▶ _Exercise goal_
In the text on configuring alerts and notifications, what condition makes the “Data loss” metric violate in the Data Center example?

▶ _Text_
Repeat from Step 2: Configure for the next segment of your infrastructure (as defined in the planning table created in Step 1: Identify).

Examples

Example 1: Single Service - Data Center

This is an example of how to configure alerts and notifications for a segment containing network paths from branch offices to a Data Center.

Identify

Segment name Scope Metrics When to notify Who to notify
Data Center All network paths from branch offices to the Data Center “Connectivity” -
Violates immediately when connectivity is lost
Clears immediately when connectivity is restored

“Data loss” -
Violates when >= 2% for 5 mins.
Clears when < 2% for 5 mins.
Notify if violation persists for 2 minutes Core infrastructure team

Configure

  • Monitoring Point deployed to the Data Center
  • Monitoring Points deployed to branch offices
  • Path Template Group - “Data Center”

▶ _Supplied material_
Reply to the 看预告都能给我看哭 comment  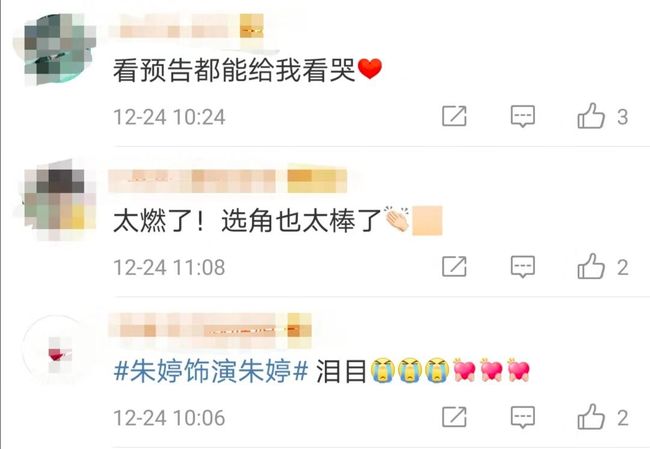522,116
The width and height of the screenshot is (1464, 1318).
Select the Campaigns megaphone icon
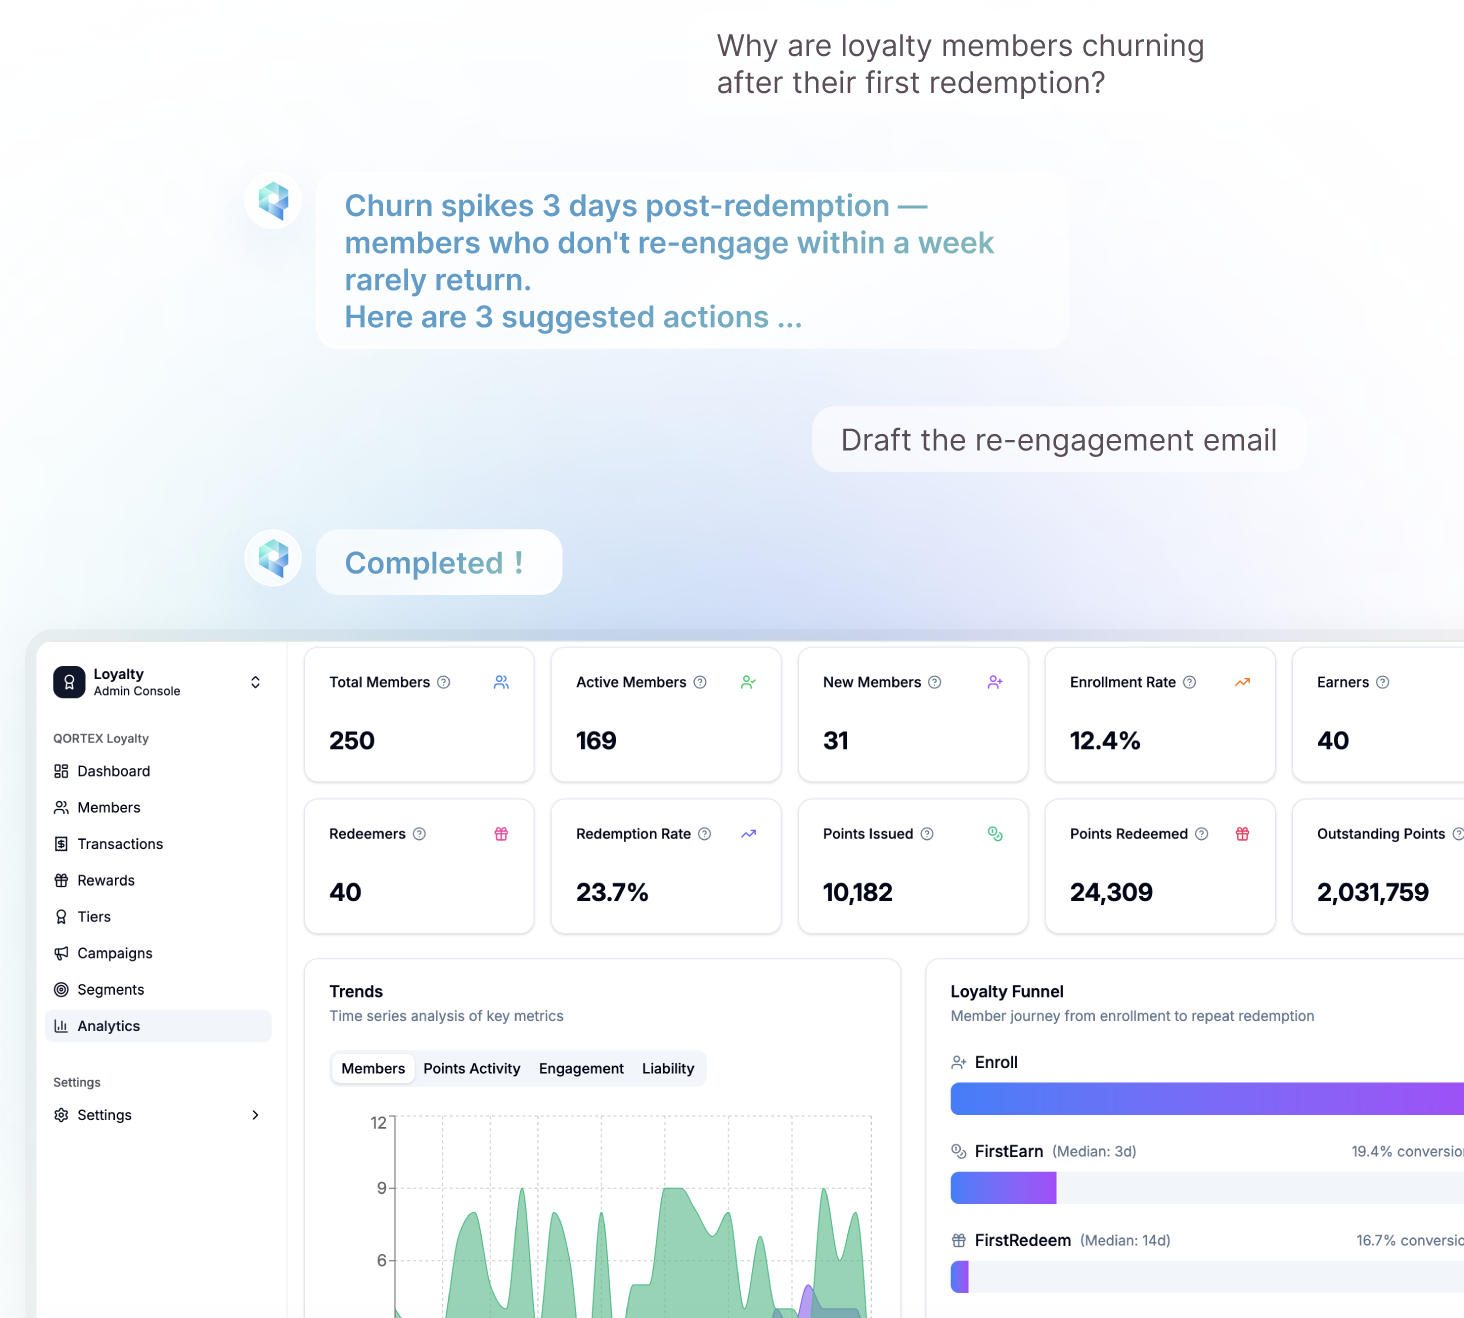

▶ _Solution to the problem_
Data loss of 2% or more for 5 minutes.